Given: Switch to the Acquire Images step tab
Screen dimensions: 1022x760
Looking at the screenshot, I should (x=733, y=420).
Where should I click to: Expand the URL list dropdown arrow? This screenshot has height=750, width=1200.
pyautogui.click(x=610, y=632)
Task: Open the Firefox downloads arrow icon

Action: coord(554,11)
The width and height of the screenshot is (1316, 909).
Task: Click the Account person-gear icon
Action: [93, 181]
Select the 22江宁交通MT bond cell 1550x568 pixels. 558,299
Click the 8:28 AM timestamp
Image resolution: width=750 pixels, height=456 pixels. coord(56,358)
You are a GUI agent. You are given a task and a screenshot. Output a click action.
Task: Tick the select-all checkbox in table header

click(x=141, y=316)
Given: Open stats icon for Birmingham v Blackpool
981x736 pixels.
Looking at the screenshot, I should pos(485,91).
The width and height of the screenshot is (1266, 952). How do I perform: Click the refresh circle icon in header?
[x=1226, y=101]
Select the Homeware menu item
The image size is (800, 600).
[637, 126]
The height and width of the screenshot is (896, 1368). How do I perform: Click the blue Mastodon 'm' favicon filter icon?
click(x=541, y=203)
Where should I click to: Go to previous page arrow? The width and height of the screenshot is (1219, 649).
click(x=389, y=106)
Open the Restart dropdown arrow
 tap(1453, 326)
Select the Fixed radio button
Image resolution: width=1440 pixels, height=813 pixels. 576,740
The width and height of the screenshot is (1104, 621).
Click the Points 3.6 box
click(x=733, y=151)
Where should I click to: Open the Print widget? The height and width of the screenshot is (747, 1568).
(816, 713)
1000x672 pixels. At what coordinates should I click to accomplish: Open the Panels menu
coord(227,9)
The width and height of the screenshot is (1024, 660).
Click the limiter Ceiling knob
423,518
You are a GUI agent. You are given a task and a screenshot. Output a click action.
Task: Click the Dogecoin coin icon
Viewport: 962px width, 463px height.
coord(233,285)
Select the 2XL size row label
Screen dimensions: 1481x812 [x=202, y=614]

What the exercise asks: Retype every one of the items above, line for line, with no changes.

Answer in full:
Given: Switch to the Acquire Images step tab
Screen dimensions: 1022x760
Looking at the screenshot, I should (x=733, y=420).
Where should I click to: Expand the URL list dropdown arrow? This screenshot has height=750, width=1200.
pyautogui.click(x=610, y=632)
Task: Open the Firefox downloads arrow icon

Action: coord(554,11)
The width and height of the screenshot is (1316, 909).
Task: Click the Account person-gear icon
Action: [93, 181]
Select the 22江宁交通MT bond cell 1550x568 pixels. 558,299
Click the 8:28 AM timestamp
Image resolution: width=750 pixels, height=456 pixels. coord(56,358)
You are a GUI agent. You are given a task and a screenshot. Output a click action.
Task: Tick the select-all checkbox in table header

click(x=141, y=316)
Given: Open stats icon for Birmingham v Blackpool
981x736 pixels.
Looking at the screenshot, I should pos(485,91).
The width and height of the screenshot is (1266, 952). How do I perform: Click the refresh circle icon in header?
[x=1226, y=101]
Select the Homeware menu item
The image size is (800, 600).
[637, 126]
The height and width of the screenshot is (896, 1368). How do I perform: Click the blue Mastodon 'm' favicon filter icon?
click(x=541, y=203)
Where should I click to: Go to previous page arrow? The width and height of the screenshot is (1219, 649).
click(x=389, y=106)
Open the Restart dropdown arrow
 tap(1453, 326)
Select the Fixed radio button
Image resolution: width=1440 pixels, height=813 pixels. 576,740
The width and height of the screenshot is (1104, 621).
Click the Points 3.6 box
click(x=733, y=151)
Where should I click to: Open the Print widget? The height and width of the screenshot is (747, 1568).
(816, 713)
1000x672 pixels. At what coordinates should I click to accomplish: Open the Panels menu
coord(227,9)
The width and height of the screenshot is (1024, 660).
Click the limiter Ceiling knob
423,518
You are a GUI agent. You are given a task and a screenshot. Output a click action.
Task: Click the Dogecoin coin icon
Viewport: 962px width, 463px height.
coord(233,285)
Select the 2XL size row label
Screen dimensions: 1481x812 [x=202, y=614]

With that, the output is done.